While scraping the news we noticed common patterns that could tell us something about how defectors issue is treated from media. It seemed that, particularly vertical articles, the one talking about their journey and their life (listed as LIFE, HUMAN RIGHTS and HEALTH), searching for the detail, even the most morbid one, was something recurring. Words such as “hell”, “death”, “food” (which indicates generally food shortages or famine related problems) are used in multiple articles to talk about defectors situation. One interesting word is “parasite” (or “parasites”) that is linked to one single event, reported from different devices: one military, that was shot during his escape was found with a 27cm parasite in his stomach.
As a conclusion we can say that if we remove all the news about defectors that concern politics, nuclear and war we will have a selection of articles that talk about their life in a really personal way, with a large space to details.
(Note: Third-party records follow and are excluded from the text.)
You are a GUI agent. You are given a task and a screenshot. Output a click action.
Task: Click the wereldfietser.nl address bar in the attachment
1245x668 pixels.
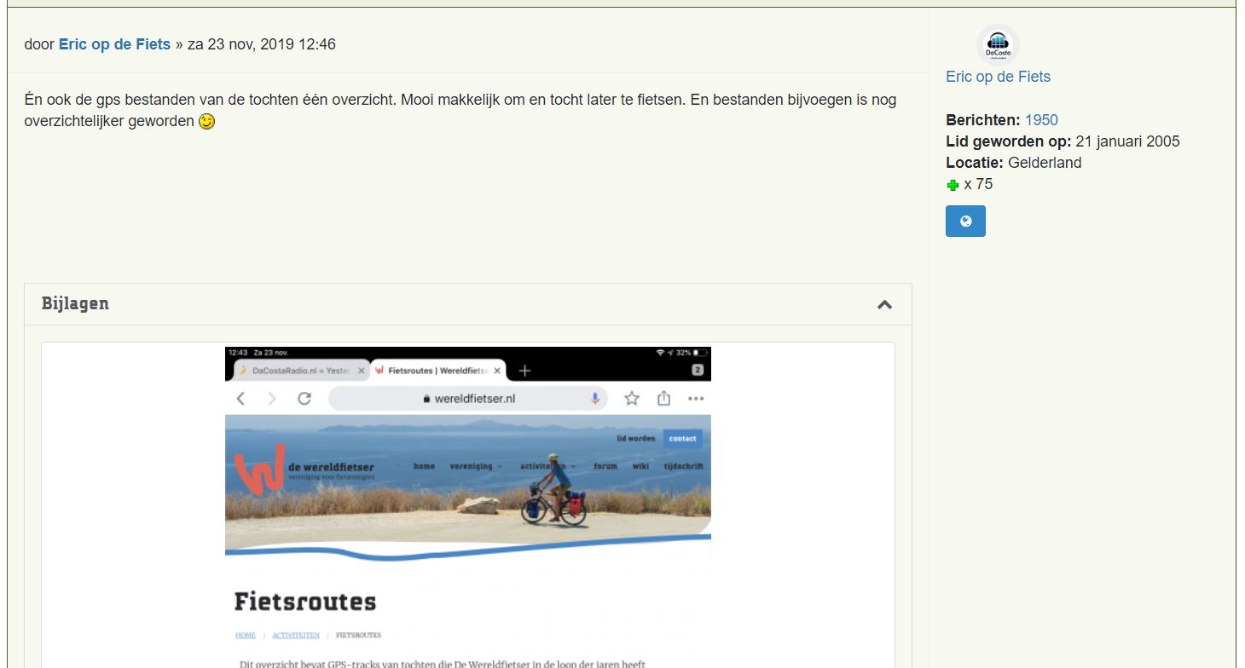tap(467, 399)
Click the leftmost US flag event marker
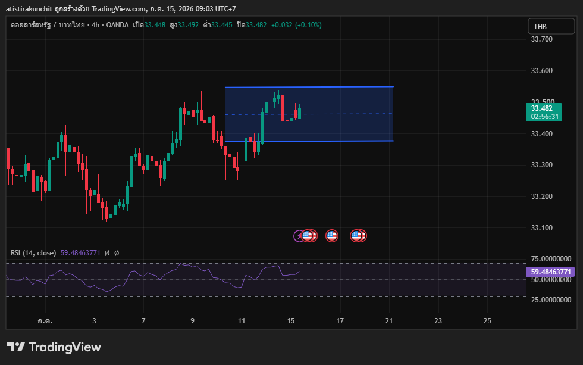583x365 pixels. (307, 236)
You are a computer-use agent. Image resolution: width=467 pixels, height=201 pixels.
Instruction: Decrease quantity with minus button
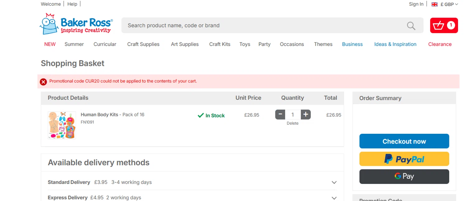coord(280,115)
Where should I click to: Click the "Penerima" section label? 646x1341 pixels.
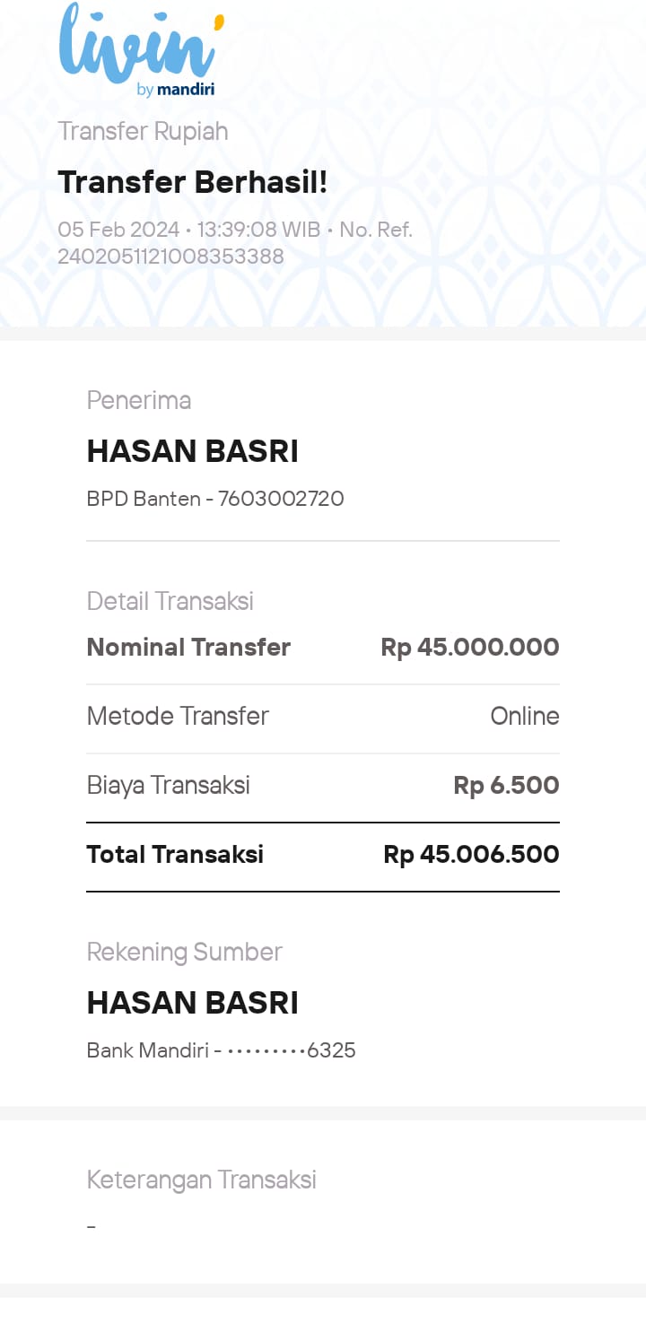(x=139, y=400)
We selected a sample of 30 articles from the english dataset, choosing articles from the most representative categories. We did the same with the Chinese dataset, retrieving 30 articles.
We manually organized them inside a new Excel files, using Voyant Tool to analyze single articles and get the recurring words per categories. Then we processed the entire articles corpus to see the total amount of words used.
Timestamp: 11/2016 - 11/2017
Data source: Google News, Baidu News
Download data (4MB)
We used four dataset: two for categories and two for the total corpus. Inside the first two datasets we have informations about relevant words splitter per single categories. Inside the last two we have the total amount of relevant words according to the sum of every article we analyzed.